Grade 5 Theory: Section 3

Section 3: Question 4

You can find the practice paper I am going through here. We are looking at paper A.

Grade 5 Music Theory Practice Papers.pdf

I'll be referring to the keyboard a lot, so here is one!

Question 4


  • Performance directions
  • Enharmonics
  • Key signatures
  • The notes of a minor scale
  • Tenor clef
  • Triplets
  • Instrument families
  • definite vs indefinite pitch


To answer a question like this you will need to know all (or as many as possible) of the performance directions listed in the Grades 1-5 syllabus. You can find a list of them on Quizlet here. Often you have to find a word which means the same in another language.


An enharmonic is a note which would played on the same key but has a different name, e.g. F# =Gb, C= B#, E=Fb.

Write the note out carefully, being sure to follow the instructions as to what note length is required, and your accidental is drawn beautifully in the correct place.

What is the enharmonic of D?

C double sharp or E double flat

Q 4bii


First, you need to know what the key signature is for the key in question. You can work out key signatures for minor keys in one of two ways:

Option 1: learn them off by heart (not my favourite option)

Option 2: relate them back to the relative major

    • You can work out the relative major by remembering the relationship between major and minor keys
    • If you are in a MAJOR key, the relative minor will be chord vi therefore take the Tonic/chord I and count 6 including the tonic to get you to the name of the relative minor.
      • E.g. Take C...count 6 including C, you get A, so A minor is the relative minor of C major.
        • G major, count 6 = E minor
        • F major, count 6 = D minor
    • If you are in a MINOR key, the relative major will be chord III therefore take the Tonic/chord i and count 3 including the tonic to get you to the name of the relative major.
      • E.g. Take A, count 6 including A and you get C, so C major is the relative major or A minor
        • Eb minor, count 3 = Gb minor
        • C minor, count 3 = Eb major


What is the relative major of F minor?

Ab major


Now we know the key signature we can work out if the notes are in that scale. We need to be mindful of the extra notes a minor scale can include.
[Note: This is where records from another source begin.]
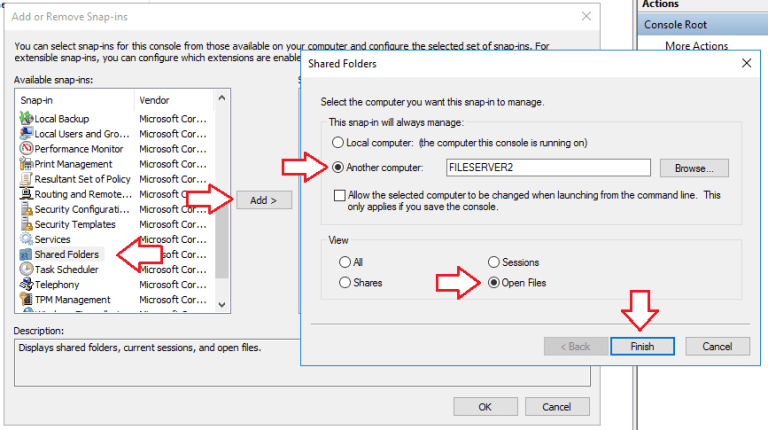Select the Local Users and Groups icon
This screenshot has width=768, height=430.
(x=27, y=134)
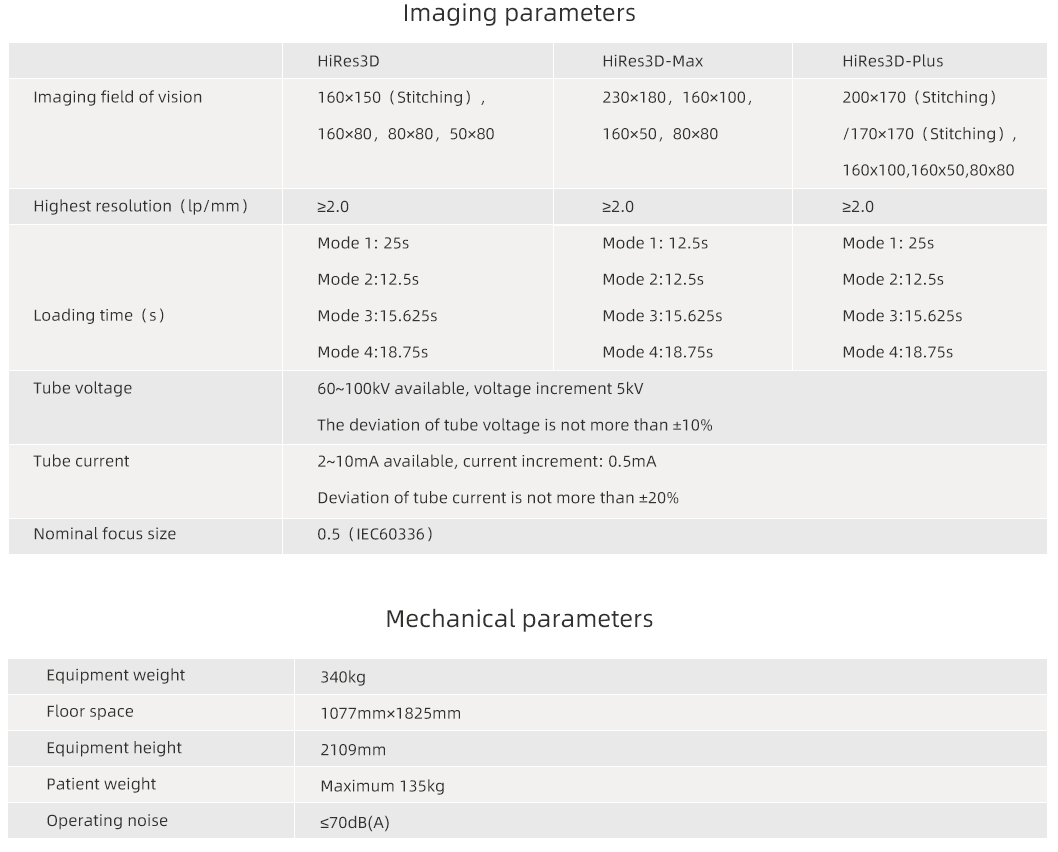Select the HiRes3D-Max column header
The image size is (1058, 852).
coord(652,61)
    • natural minor - no accidentals
    • harmonic minor - #7th
    • melodic minor - #6th and #7th ascending, no accidentals descending

Check the bar carefully that all the notes belong.
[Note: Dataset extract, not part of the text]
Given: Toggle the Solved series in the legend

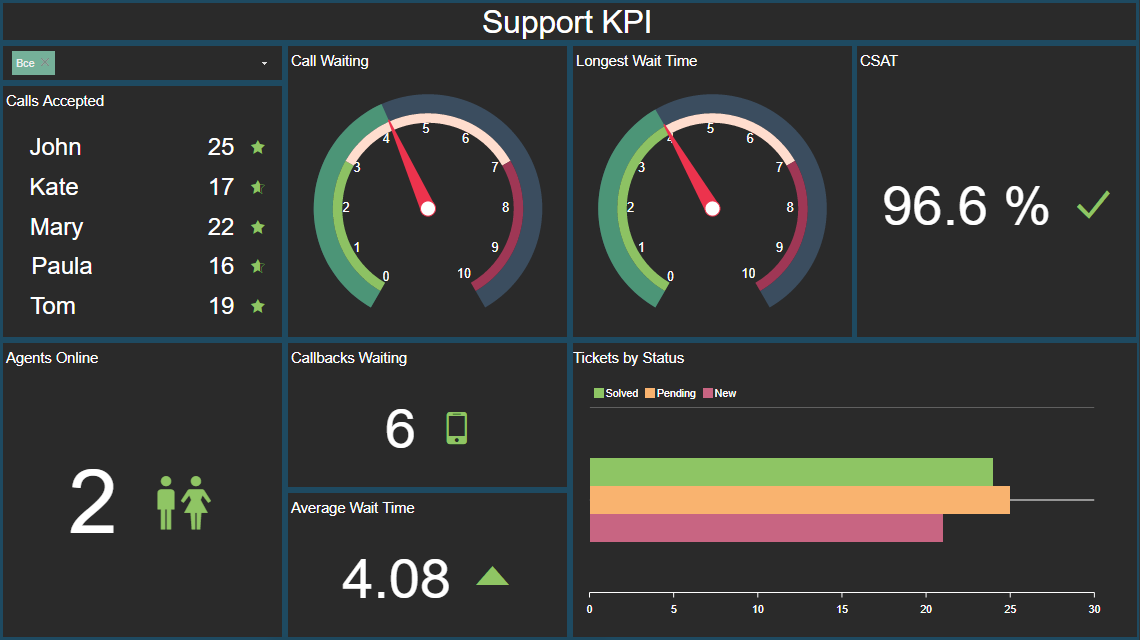Looking at the screenshot, I should [614, 393].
Tenor Clef is sometimes known as the D clef, because Middle C is placed on what we know as the D line from the Treble Clef. For this question you will need to work out where the notes of bar 3 are in relation to middle C and then plot them on the stave using the Tenor clef.

You need to do the same with the key signature and include the time signature.

In this picture you can see how the same key signature is written on 4 different clefs due to placing of middle C.

Why are there 4 clefs and why is middle C in a different place each time?

The idea is to keep as many of the most common notes of an instrument on the stave as possible - avoiding ledger lines. These clefs are used by different instruments depending on their range or tessitura.

For example in the string family:

  • Violins - high pitched. They can only play down to G below middle C, so they use treble clef
  • Violas - these are lower pitched that the violin and do not play as high. To keep more of their notes on the centre of the stave they use Alto clef
  • Cello - the cello has a wide range of pitches it can play, though mostly in the lower range. CEllo players have to swap between using treble and bass clef!
  • Double Bass - These huge instuments use the Bass clef but their instrument sounds a whole octave lower than the note written! They use bass clef.


Triplets last for the same amount of time as TWO conventional notes so:

  • Minim triplet = two minims
  • crotchet triplet = two crotchet
  • quaver triplet = two quavers


Look carefully at the key signature...what major key uses that key signature?



There is usually a question about instruments and which family they belong to. Hopefully you know these, but in case not, you can find it here under the Instrument header.

The second part is a performance direction.


Definite pitch - Tuned percussion - a specific pitch can be played. Instruments with definite pitch would use a five line stave for their notation.

Indefinite pitch - Untuned percussion - a specific pitch cannot be played. Instruments with indefinite pitch use a single line stave.

Finished? Want the answers? Want more explanation?

Watch this video.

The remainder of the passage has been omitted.